On stage in front of more than 200 attendees, CDN gathered expert panellists from Baolab, Pearson Lloyd and Maserati to discuss themes such as sustainability, emerging materials and conscious innovation – and of course the inevitable topic of artificial intelligence.
A key theme raised by Maserati’s head of design Klaus Busse was design longevity – the notion of designing beautiful products that last and remain desirable even as trends come and go.
“When we design a Maserati, it is not a random approach,” he said during the panel discussion. “I find it fascinating that when you look at society and things that are trending, consumers often go for what they know and are comfortable with – not necessarily cutting-edge innovation.”
Perhaps most importantly, the discussion cast a light on the fact that designers have generally been taught to develop user-centric products, but this has come at the expense of the planet.
Moving forward, the natural environment around us should be recognised as the significant stakeholder it is. “Whether it is a car, a chair or anything else, we want to think about going from user centred to nature centred when we consider what we consume,” said Pearson Lloyd co-founder Tom Lloyd.

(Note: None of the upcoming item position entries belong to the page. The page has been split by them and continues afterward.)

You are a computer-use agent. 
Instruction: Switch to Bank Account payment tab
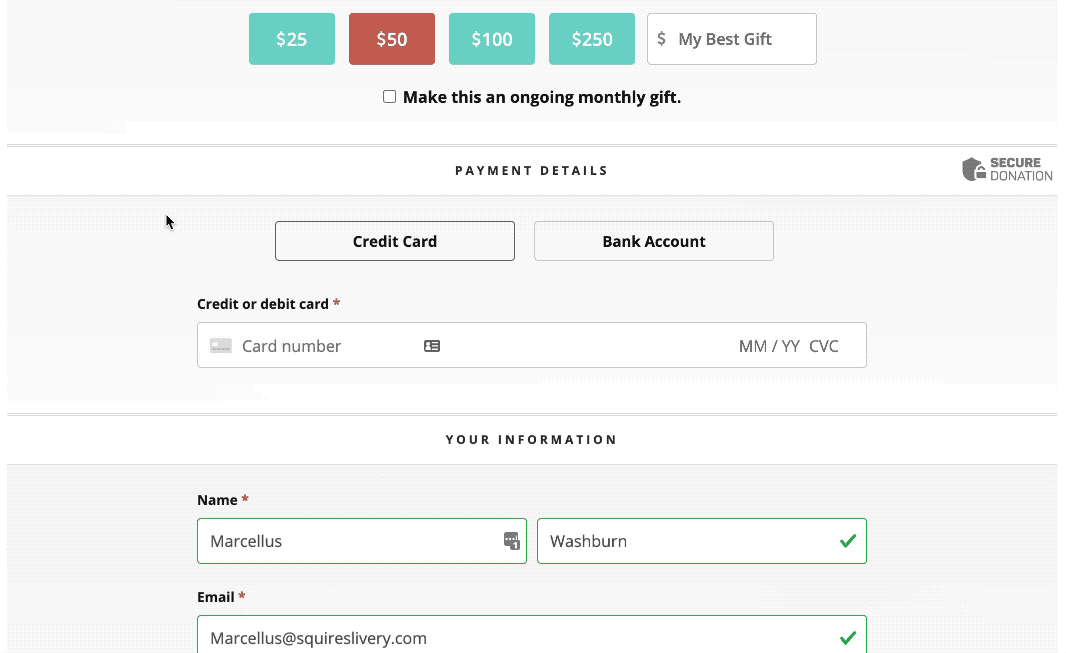coord(653,241)

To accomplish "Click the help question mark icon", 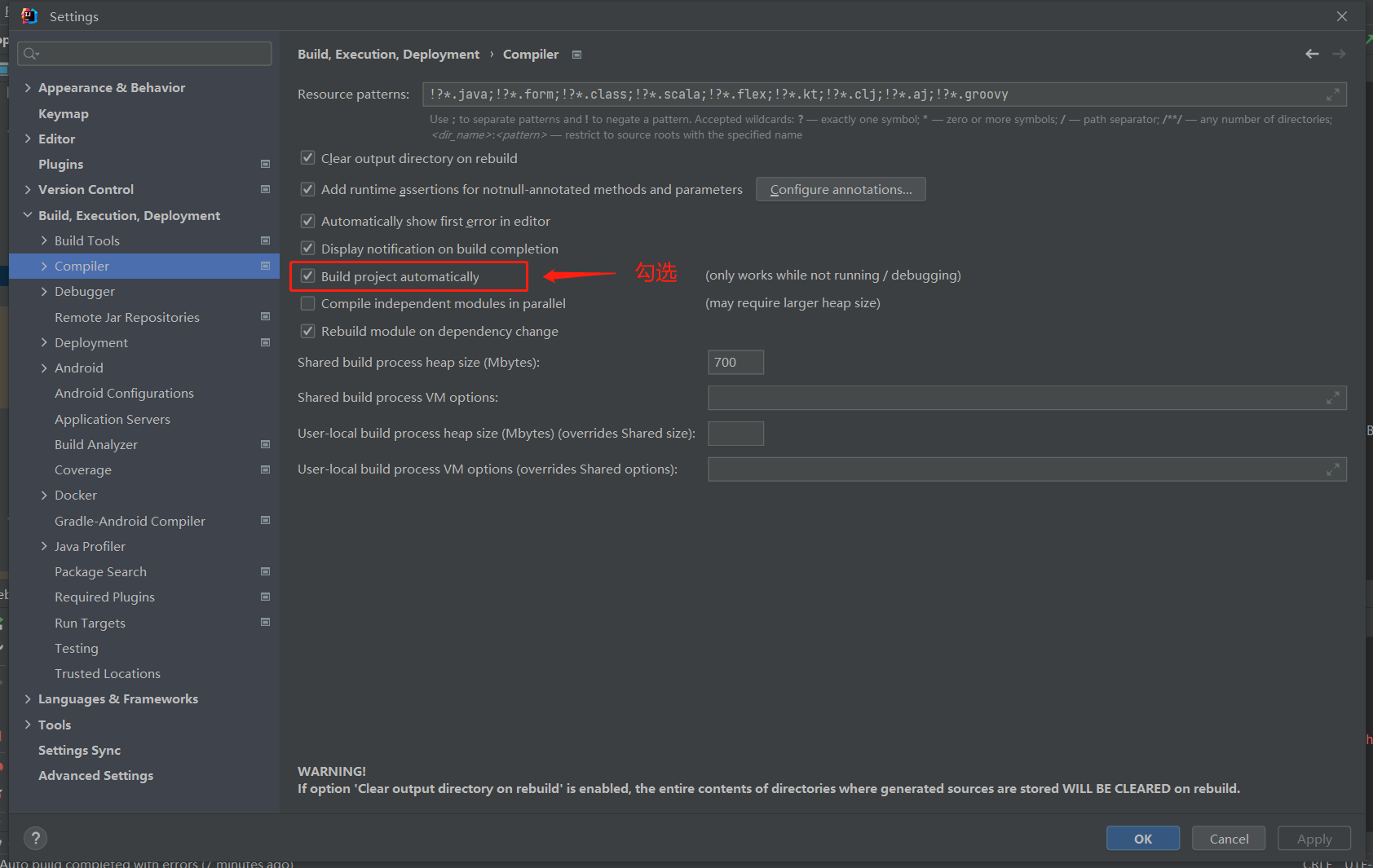I will [35, 838].
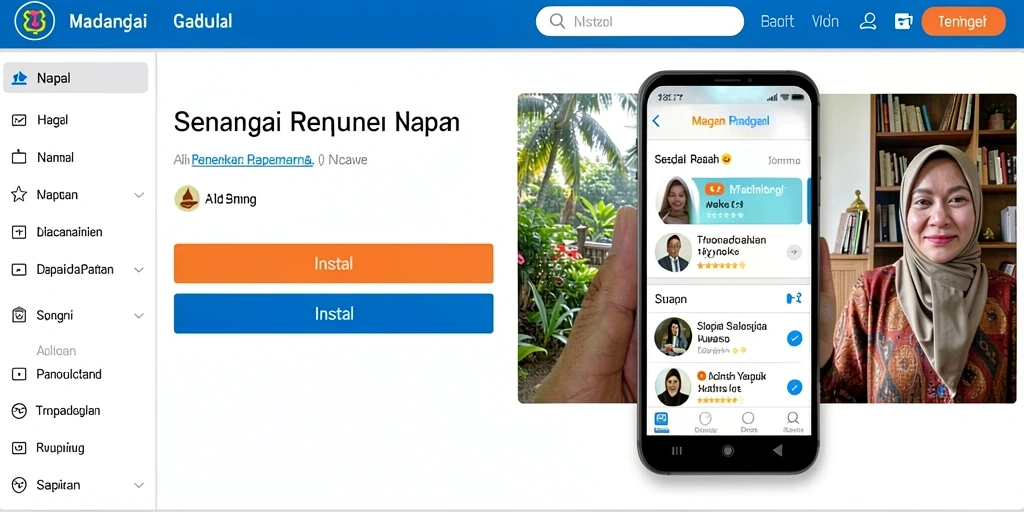Click the star icon next to Naptan
Image resolution: width=1024 pixels, height=512 pixels.
coord(19,195)
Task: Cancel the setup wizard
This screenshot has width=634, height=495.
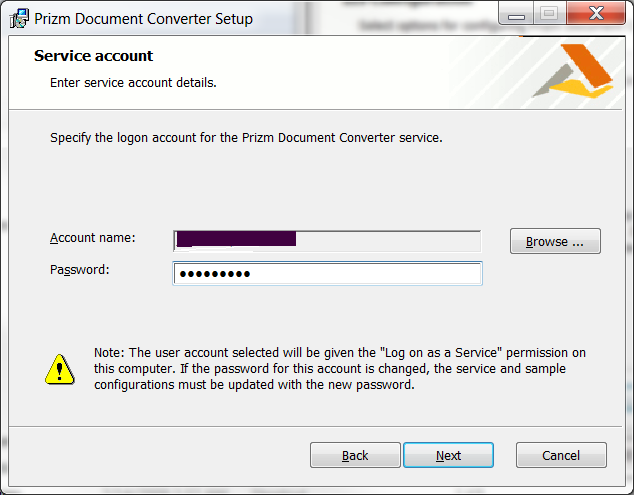Action: tap(561, 455)
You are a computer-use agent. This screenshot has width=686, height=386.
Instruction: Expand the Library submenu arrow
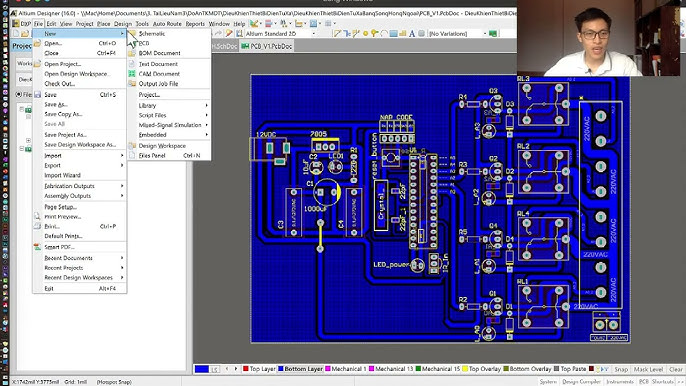coord(206,105)
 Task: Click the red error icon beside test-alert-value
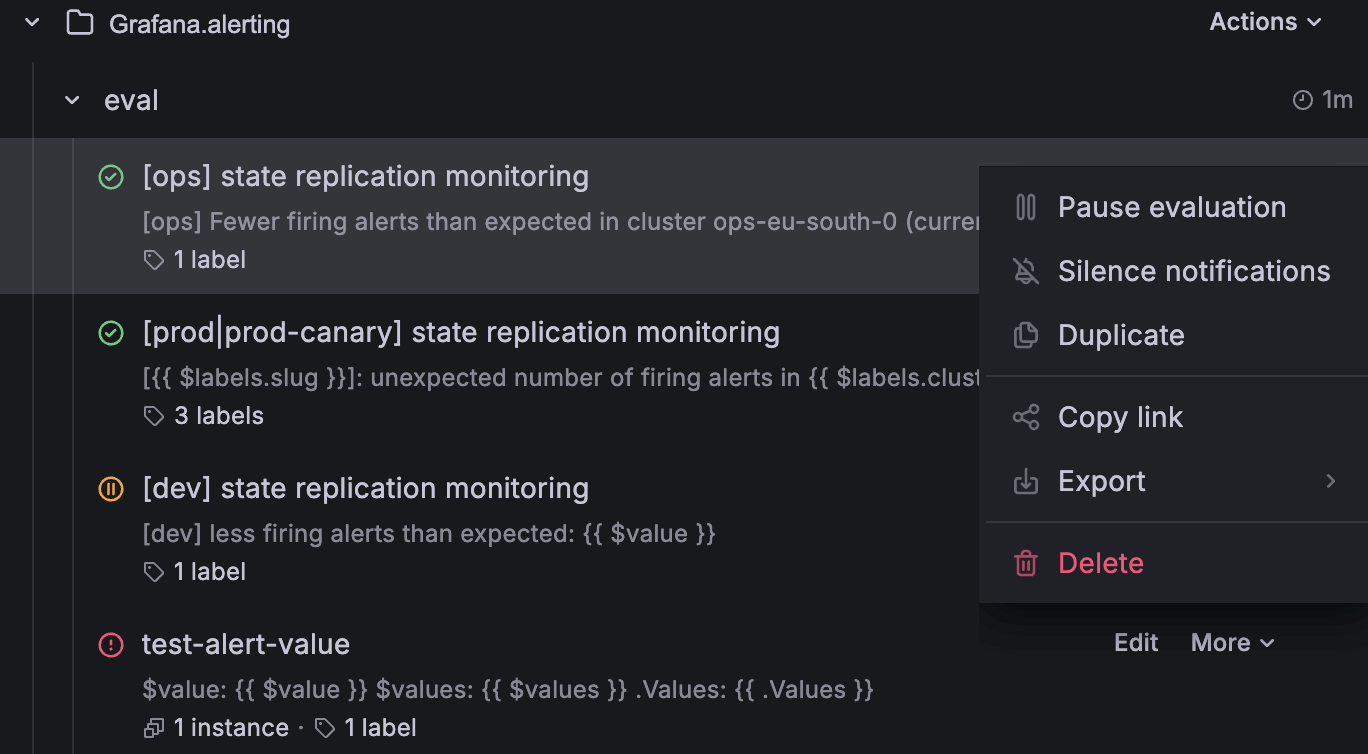pyautogui.click(x=110, y=645)
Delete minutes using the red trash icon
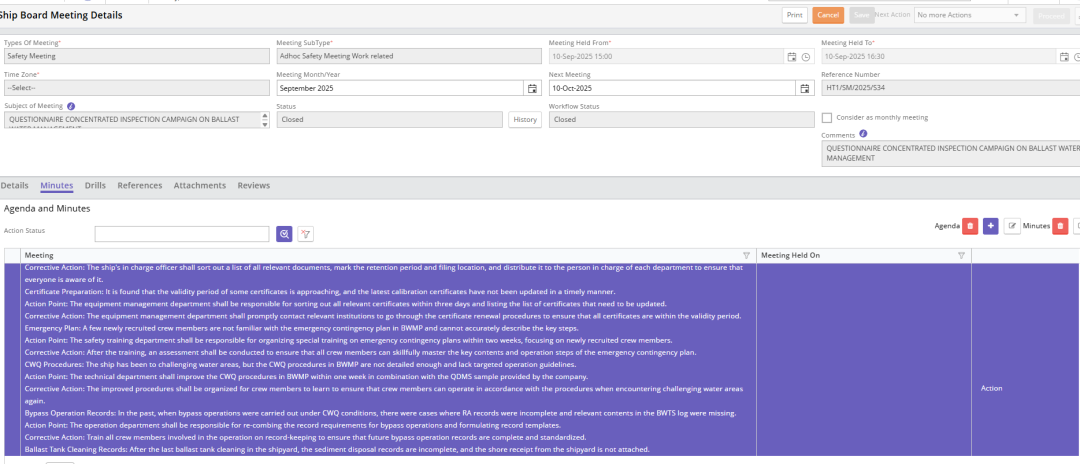Image resolution: width=1080 pixels, height=464 pixels. 1060,227
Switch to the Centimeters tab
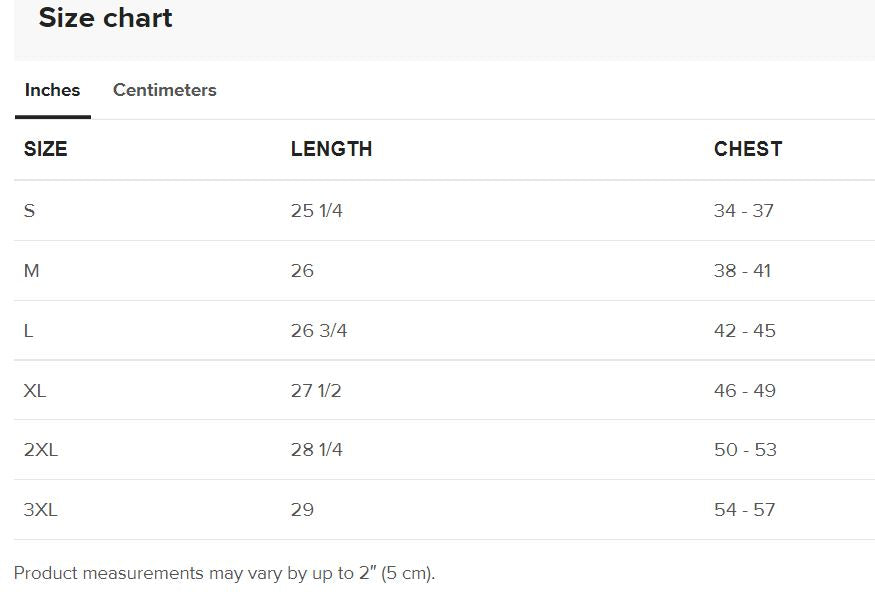 (164, 90)
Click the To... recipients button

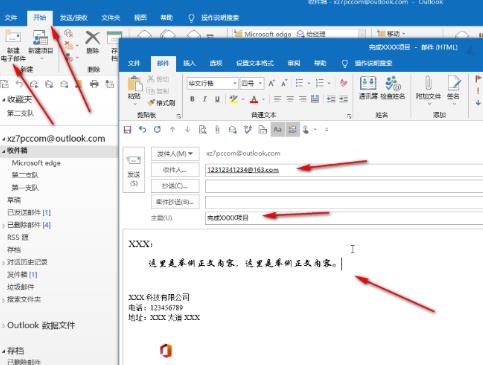pos(175,170)
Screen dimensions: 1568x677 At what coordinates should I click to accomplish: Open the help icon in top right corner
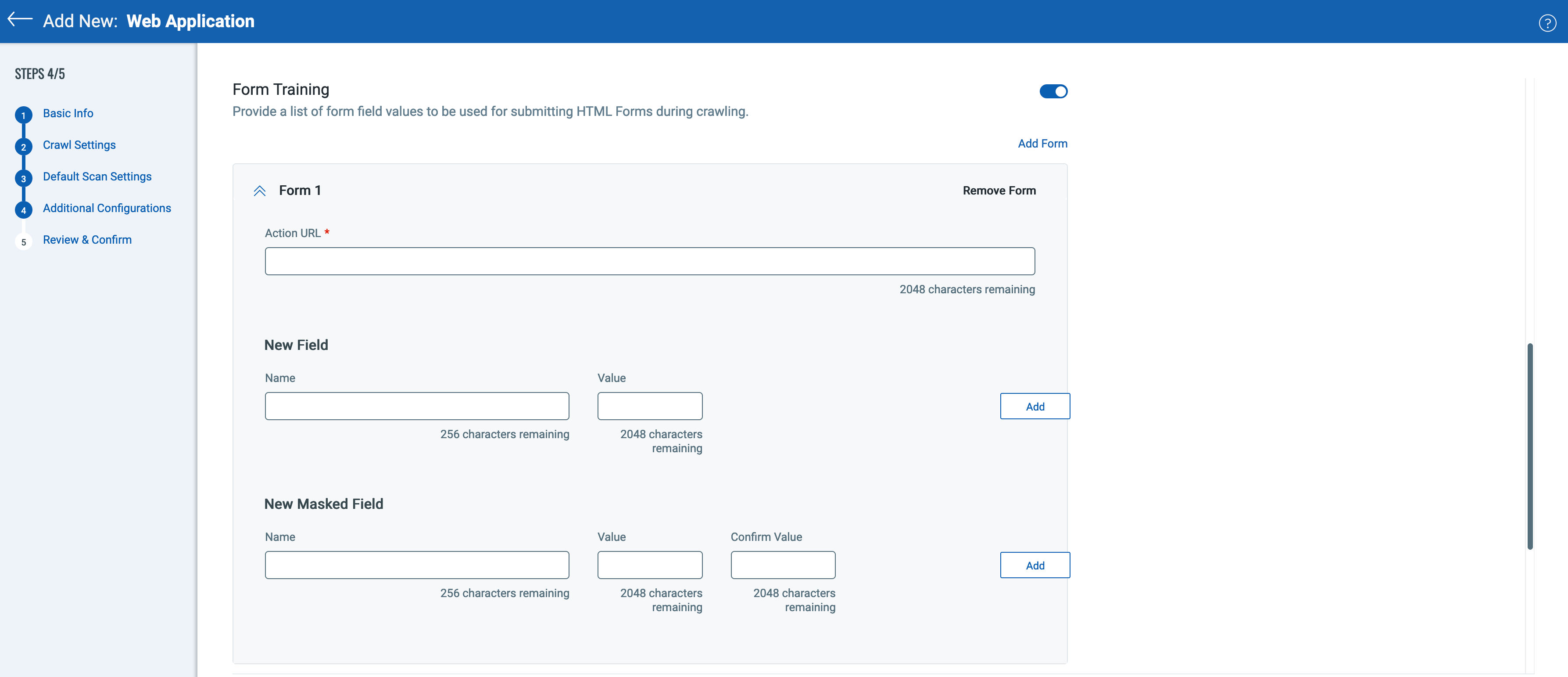point(1548,22)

And of course, collaboration among designers of different fields was a central theme to the discussion. Emma Clerici of the Milan-based Baolab Studio suggested that designers should “surf between industries” to understand the parallels between fashion, product and furniture design.
This might shed light not only on new materials that can be used in automotive, but also different processes that could play a role in the interior. “Sustainability is not necessarily just about the material,” Clerici told the audience. “It’s also the about the process.”
Steered by CDN editor James McLachlan, the panel represented a broad range of disciplines. Reflecting on the evening, he highlighted the obvious synergies that can result when creatives align.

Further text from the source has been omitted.